The story also surveys various disparities around the world in the consumption of other foodstuffs (noting that many Indians are anyway vegetarians.)
It adds:
- the story would not be complete without mentioning the plight of Africa, where foodgrain consumption in 2007 was a mere 162 kg per year for each person, or about 445 grams per day. Don’t forget they are not getting any meat or milk products out there.
But US citizens and everyone else around the world need to understand that food-price issues which are now becoming something of a factor inside the (ever-self-referential) US political system are a much larger issue in the politics of countries and communities that are living closer to the edge of real food insecurity and starvation. And understand, too, that given the dominance that the US undoubtedly exercises over much of the global economy, concerns and resentments that various non-Americans around the world harbor over food-price issues segue almost seamlessly into resentment against the US's strong and often controlling role in world politics, as well.
This global economic order that the US has built up over the past 63 years is being sharply tested by the current food crisis, and in many parts of the world it is being found wanting. US government actions like the decision to subsidize the conversion of fine American agricultural land to production of the inputs for motor fuel have provoked quite understandable anger around the world. As did Bush's completely maladroit recent statement about the global food crisis having been in some sense "caused" by the rise in living standards in India and China in recent years. (Right. From what to what, Mr. Bush?)
... So what's happening in the Contested Crescent these days is all a part of that broader global picture. But in the CC, it strikes me, these issues of economic and political control have come into particularly tight focus, in good part because of the destabilizing presence and actions of the US military and its allies in the Israeli military.

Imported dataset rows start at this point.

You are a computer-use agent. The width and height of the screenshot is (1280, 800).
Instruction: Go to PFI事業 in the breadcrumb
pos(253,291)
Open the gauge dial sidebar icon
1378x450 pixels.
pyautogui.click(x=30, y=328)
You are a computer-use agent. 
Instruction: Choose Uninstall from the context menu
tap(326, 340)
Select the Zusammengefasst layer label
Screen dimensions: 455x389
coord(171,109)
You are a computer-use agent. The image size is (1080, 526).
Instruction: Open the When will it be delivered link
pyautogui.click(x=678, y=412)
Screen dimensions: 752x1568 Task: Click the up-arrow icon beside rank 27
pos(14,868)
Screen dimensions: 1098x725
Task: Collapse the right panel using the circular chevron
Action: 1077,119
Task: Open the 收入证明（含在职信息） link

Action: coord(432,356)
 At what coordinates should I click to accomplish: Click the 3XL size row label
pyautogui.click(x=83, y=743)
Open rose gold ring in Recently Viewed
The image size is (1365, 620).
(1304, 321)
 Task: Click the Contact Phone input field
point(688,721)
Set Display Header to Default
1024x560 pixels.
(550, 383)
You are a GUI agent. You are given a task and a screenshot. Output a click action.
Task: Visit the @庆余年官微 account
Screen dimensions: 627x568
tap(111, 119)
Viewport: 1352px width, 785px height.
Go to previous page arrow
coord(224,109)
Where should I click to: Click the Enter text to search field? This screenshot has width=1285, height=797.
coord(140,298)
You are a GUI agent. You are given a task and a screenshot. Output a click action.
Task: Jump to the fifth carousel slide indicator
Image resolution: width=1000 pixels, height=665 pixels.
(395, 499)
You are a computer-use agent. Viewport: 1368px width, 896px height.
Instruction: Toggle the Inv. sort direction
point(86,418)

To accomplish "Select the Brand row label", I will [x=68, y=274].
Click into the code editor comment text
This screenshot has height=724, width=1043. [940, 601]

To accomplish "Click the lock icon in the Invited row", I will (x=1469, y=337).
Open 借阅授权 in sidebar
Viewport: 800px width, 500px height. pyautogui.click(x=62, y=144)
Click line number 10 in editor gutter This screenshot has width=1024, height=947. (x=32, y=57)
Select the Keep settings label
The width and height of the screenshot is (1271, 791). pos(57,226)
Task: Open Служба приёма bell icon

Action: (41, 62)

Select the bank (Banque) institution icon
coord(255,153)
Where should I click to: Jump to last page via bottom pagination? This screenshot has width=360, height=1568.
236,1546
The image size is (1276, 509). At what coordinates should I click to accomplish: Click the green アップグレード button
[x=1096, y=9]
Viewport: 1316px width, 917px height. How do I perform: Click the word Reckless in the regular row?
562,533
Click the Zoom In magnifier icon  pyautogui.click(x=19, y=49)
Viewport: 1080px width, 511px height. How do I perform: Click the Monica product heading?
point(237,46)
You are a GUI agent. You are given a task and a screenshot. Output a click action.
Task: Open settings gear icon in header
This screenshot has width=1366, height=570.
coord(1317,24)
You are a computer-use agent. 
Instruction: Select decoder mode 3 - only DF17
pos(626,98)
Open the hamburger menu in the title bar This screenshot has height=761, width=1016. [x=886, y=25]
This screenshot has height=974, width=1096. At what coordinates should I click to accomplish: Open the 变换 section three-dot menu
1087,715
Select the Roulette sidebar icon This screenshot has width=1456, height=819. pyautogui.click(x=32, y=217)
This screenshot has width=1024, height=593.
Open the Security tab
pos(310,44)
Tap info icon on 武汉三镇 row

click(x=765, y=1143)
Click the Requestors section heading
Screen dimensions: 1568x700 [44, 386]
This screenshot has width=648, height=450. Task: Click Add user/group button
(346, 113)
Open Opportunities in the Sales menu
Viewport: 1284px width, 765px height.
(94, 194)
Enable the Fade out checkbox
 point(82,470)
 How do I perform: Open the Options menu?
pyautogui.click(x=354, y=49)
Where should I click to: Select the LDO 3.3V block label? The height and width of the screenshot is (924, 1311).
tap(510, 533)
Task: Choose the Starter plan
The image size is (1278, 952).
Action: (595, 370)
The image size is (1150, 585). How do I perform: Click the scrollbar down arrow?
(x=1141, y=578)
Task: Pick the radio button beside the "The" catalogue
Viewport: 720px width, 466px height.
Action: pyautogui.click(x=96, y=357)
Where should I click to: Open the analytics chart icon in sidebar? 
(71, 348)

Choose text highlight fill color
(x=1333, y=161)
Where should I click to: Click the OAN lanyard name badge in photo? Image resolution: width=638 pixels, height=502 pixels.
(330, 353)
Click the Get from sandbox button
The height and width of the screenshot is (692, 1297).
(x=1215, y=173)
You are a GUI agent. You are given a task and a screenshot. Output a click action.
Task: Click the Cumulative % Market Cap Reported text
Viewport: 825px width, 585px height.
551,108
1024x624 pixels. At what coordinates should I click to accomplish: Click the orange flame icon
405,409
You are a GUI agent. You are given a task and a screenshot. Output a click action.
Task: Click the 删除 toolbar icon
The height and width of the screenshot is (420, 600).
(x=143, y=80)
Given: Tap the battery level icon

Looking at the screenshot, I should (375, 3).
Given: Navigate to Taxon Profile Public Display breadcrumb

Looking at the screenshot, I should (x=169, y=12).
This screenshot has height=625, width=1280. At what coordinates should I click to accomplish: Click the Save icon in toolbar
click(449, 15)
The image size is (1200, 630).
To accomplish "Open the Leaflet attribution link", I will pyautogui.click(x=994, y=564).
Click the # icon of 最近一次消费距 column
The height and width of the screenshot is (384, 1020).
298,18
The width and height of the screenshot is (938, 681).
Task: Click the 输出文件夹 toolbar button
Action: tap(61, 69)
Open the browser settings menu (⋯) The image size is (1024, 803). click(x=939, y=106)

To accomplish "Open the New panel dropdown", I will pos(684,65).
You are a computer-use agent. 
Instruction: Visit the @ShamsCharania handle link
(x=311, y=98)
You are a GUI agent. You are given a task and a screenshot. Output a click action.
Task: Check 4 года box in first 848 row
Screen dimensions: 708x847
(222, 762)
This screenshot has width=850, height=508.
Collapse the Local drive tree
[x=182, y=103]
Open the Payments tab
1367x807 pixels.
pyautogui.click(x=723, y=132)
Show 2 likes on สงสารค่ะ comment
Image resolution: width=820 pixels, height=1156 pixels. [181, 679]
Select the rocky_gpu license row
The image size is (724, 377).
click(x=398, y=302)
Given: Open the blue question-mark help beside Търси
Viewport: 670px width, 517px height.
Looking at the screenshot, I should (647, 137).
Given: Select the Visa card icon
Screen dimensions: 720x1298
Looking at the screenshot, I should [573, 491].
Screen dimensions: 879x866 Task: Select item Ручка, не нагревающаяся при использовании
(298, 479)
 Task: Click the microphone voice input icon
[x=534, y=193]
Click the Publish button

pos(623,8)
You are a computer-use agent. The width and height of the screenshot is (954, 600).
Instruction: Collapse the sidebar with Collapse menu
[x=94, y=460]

So many people, writing about the present crisis in Lebanon, have tried to portray it as a "sectarian"-- or even, in Juan Cole's bizarre recent post, "ethnic"-- conflict. Fundamentally, it is no such thing. It is a political conflict, that is overwhelmingly over this issue of being for or against US domination of the region. Though it does have some sectarian overtones-- but no "ethnic" ones at all-- these are quite secondary to the political issue at stake. Thus, you'll find a majority of Shiites back the jabhat al-mumana'a (anti-US) alliance, and a small minority who back the pro-US March 14 movement. The country's Christians, including its Maronite Christians, are probably about evenly split between Mumana'a and M-14. The Sunnis and Druze probably trend fairly strongly toward M-14, though there are certainly plenty of Sunnis, and some Druze, who are Mumana'a supporters.
FWIW, the Shiites are easily the largest population group in the country. They are historically extremely deeply rooted in Lebanon, where they have three strong centers of demographic concentration.
But the present unrest is notably not just about politics. It is also about the economic crisis that has been gathering force in Lebanon as everywhere else in the Contested Crescent. That is, in large part, why the US currently looks so weak in the region: Because it is blamed, among other things, for having presided over a world and regional economic order that has failed to assure basic food and economic security to the citizens of these countries. There is a disquieting degree of justification to those accusations.
Oh, and the US is also blamed for having invaded and smashed Iraq, and for having connived in Israel's smashing-up of Palestine.
It looks like huge flocks of chickens of long-time US policies in the region are these days coming home to roost.